Exact copies of all the entries are needed.

Collected data entries
+---+

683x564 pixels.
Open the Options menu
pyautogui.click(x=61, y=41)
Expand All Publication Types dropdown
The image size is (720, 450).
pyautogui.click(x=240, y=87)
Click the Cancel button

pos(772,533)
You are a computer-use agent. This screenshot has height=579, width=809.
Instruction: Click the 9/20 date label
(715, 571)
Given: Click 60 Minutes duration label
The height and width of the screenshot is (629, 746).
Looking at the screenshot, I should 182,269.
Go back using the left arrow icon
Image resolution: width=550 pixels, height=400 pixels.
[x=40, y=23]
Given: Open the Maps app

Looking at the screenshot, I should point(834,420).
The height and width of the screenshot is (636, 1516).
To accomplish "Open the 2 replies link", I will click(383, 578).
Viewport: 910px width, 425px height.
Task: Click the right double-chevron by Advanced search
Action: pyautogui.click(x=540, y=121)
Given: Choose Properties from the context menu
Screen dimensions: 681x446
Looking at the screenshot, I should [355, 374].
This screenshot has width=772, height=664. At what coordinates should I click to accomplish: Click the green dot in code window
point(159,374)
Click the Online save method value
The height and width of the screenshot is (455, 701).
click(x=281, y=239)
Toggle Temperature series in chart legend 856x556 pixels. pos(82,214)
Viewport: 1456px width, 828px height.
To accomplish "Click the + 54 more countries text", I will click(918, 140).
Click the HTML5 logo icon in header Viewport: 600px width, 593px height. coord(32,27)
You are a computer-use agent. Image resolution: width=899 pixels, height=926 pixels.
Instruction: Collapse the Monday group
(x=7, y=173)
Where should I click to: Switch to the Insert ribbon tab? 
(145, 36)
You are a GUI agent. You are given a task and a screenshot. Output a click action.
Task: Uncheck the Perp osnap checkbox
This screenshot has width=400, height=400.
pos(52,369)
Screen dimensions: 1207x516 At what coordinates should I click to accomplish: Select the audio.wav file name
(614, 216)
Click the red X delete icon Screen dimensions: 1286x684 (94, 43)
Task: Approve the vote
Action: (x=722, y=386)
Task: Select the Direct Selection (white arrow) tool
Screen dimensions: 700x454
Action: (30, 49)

+---+

## [Task result]
683x564 pixels.
Open the Options menu
pyautogui.click(x=61, y=41)
Expand All Publication Types dropdown
The image size is (720, 450).
pyautogui.click(x=240, y=87)
Click the Cancel button

pos(772,533)
You are a computer-use agent. This screenshot has height=579, width=809.
Instruction: Click the 9/20 date label
(715, 571)
Given: Click 60 Minutes duration label
The height and width of the screenshot is (629, 746).
Looking at the screenshot, I should 182,269.
Go back using the left arrow icon
Image resolution: width=550 pixels, height=400 pixels.
[x=40, y=23]
Given: Open the Maps app

Looking at the screenshot, I should point(834,420).
The height and width of the screenshot is (636, 1516).
To accomplish "Open the 2 replies link", I will click(383, 578).
Viewport: 910px width, 425px height.
Task: Click the right double-chevron by Advanced search
Action: pyautogui.click(x=540, y=121)
Given: Choose Properties from the context menu
Screen dimensions: 681x446
Looking at the screenshot, I should [355, 374].
This screenshot has width=772, height=664. At what coordinates should I click to accomplish: Click the green dot in code window
point(159,374)
Click the Online save method value
The height and width of the screenshot is (455, 701).
click(x=281, y=239)
Toggle Temperature series in chart legend 856x556 pixels. pos(82,214)
Viewport: 1456px width, 828px height.
To accomplish "Click the + 54 more countries text", I will click(918, 140).
Click the HTML5 logo icon in header Viewport: 600px width, 593px height. coord(32,27)
You are a computer-use agent. Image resolution: width=899 pixels, height=926 pixels.
Instruction: Collapse the Monday group
(x=7, y=173)
Where should I click to: Switch to the Insert ribbon tab? 
(145, 36)
You are a GUI agent. You are given a task and a screenshot. Output a click action.
Task: Uncheck the Perp osnap checkbox
This screenshot has width=400, height=400.
pos(52,369)
Screen dimensions: 1207x516 At what coordinates should I click to accomplish: Select the audio.wav file name
(614, 216)
Click the red X delete icon Screen dimensions: 1286x684 (94, 43)
Task: Approve the vote
Action: (x=722, y=386)
Task: Select the Direct Selection (white arrow) tool
Screen dimensions: 700x454
Action: (30, 49)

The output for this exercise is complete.